== Supplied records

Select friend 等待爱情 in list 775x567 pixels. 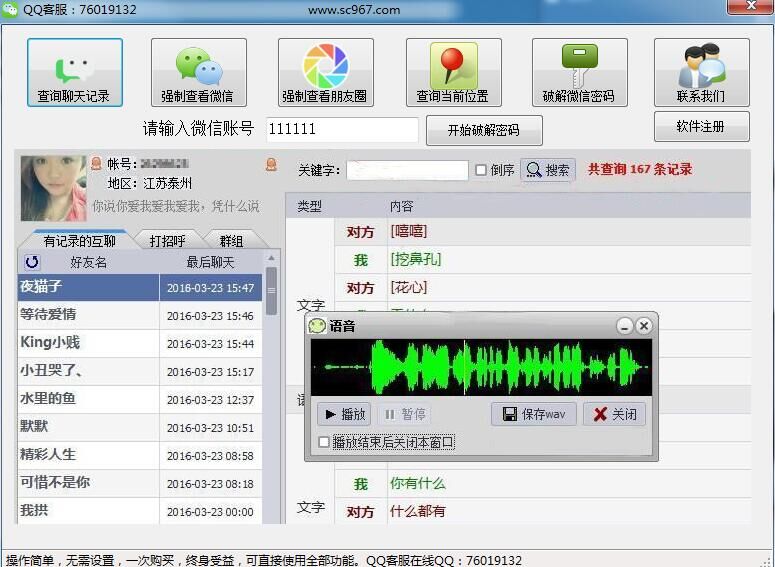[88, 315]
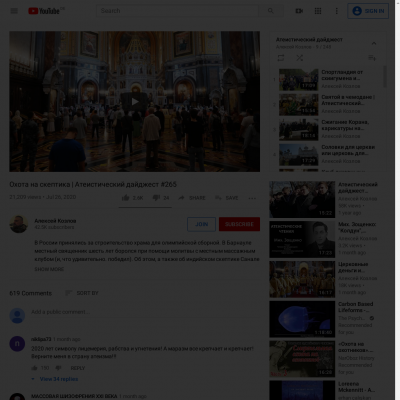Click the Share arrow icon
The height and width of the screenshot is (400, 400).
coord(181,198)
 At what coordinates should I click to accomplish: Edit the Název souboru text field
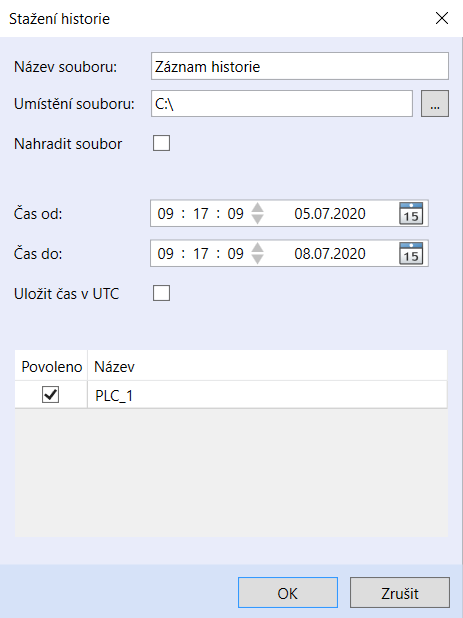(299, 66)
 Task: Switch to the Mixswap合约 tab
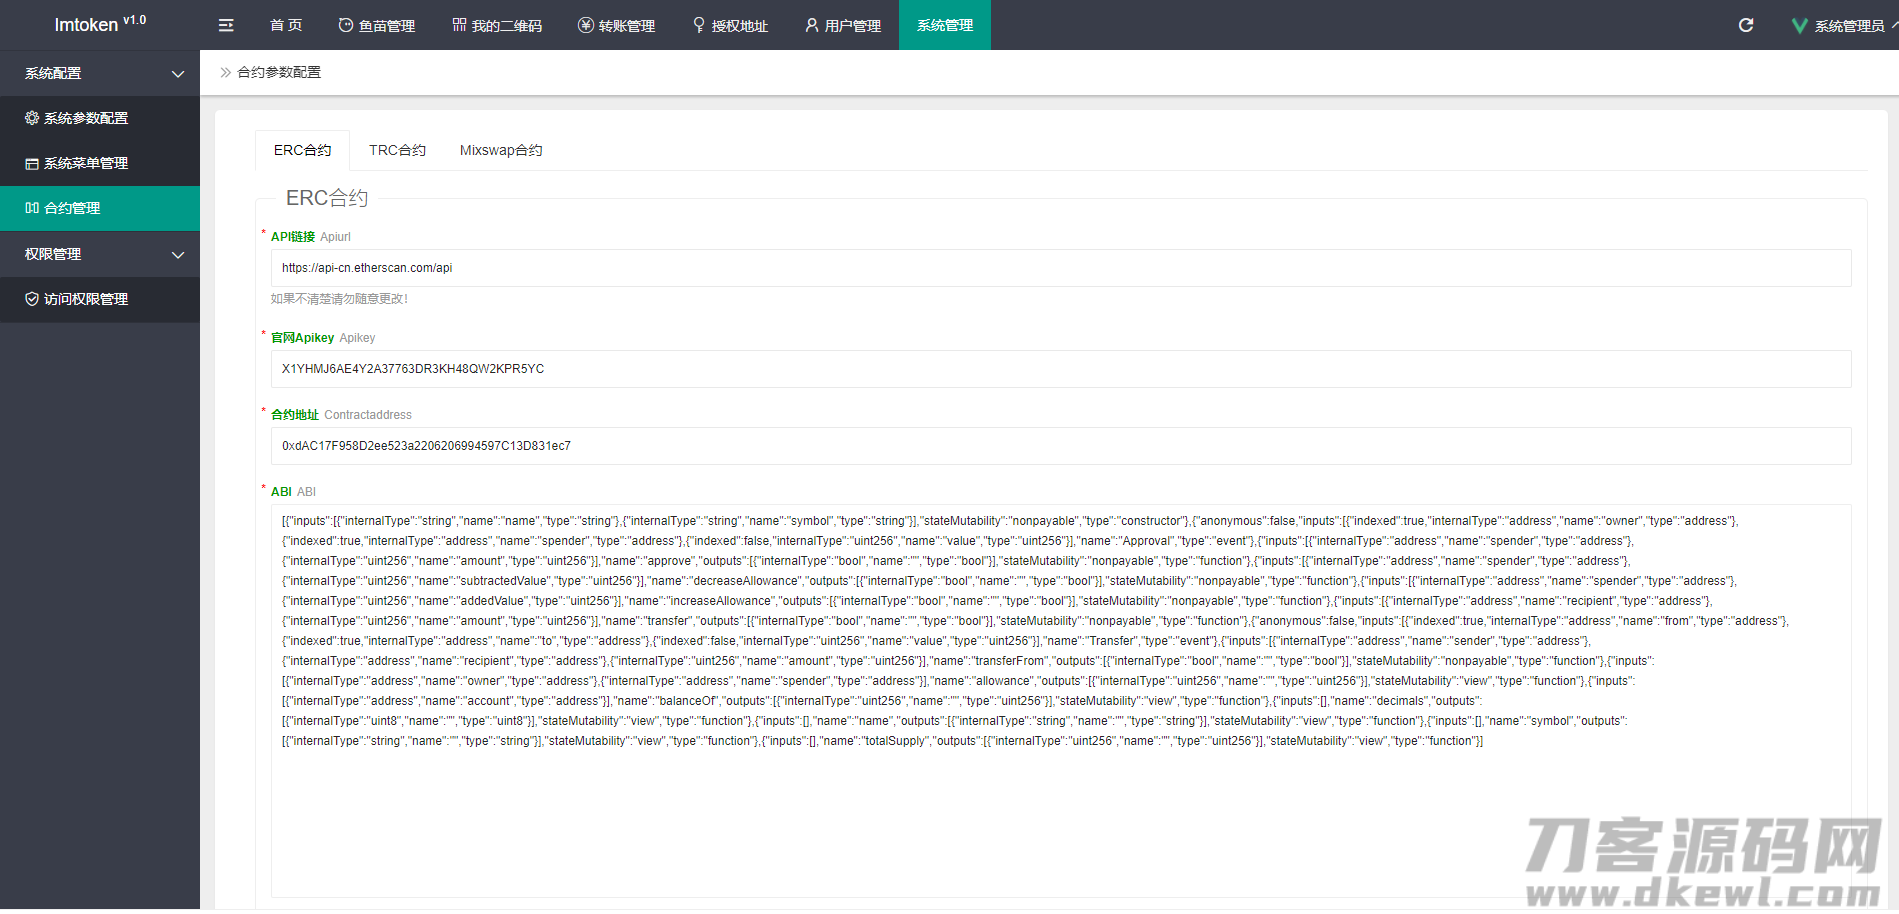[500, 150]
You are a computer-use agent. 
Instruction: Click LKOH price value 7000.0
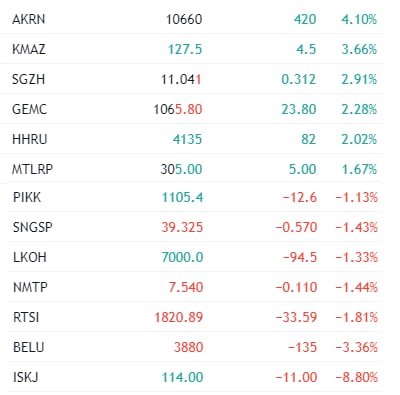[182, 257]
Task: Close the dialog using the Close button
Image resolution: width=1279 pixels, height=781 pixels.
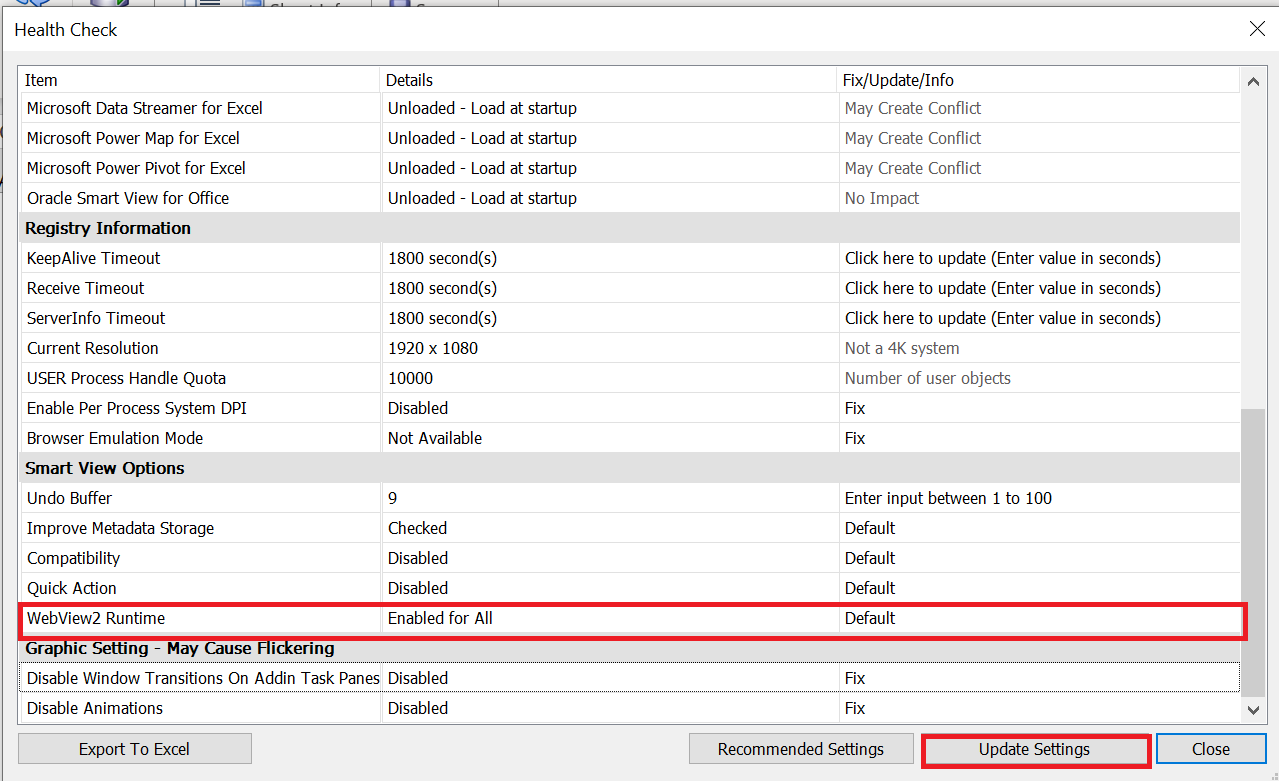Action: 1210,749
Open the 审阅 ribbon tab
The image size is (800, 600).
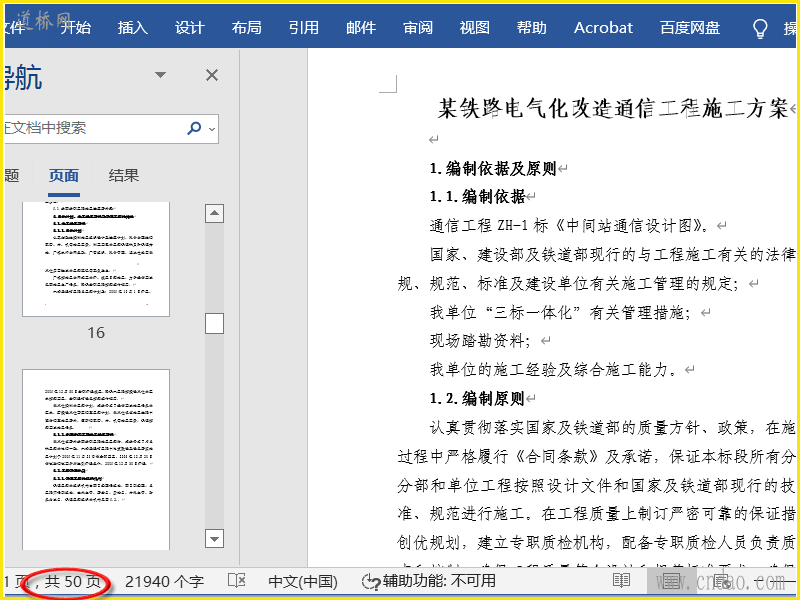coord(418,28)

====

**Job:**
Can you rewrite the records from the line with "At what coordinates" up to and including the last line of the records, replacing "Task" with "Goal" and changing nothing else? Leave the pictures out of your answer.

**Full answer:**
 At what coordinates should I click to accomplish: Edit the Název souboru text field
(299, 66)
 Goal: Switch to the Mixswap合约 tab
[500, 150]
You are a computer-use agent. 
Instruction: Click LKOH price value 7000.0
[182, 257]
Goal: Close the dialog using the Close button
Image resolution: width=1279 pixels, height=781 pixels.
Action: 1210,749
Open the 审阅 ribbon tab
The image size is (800, 600).
coord(418,28)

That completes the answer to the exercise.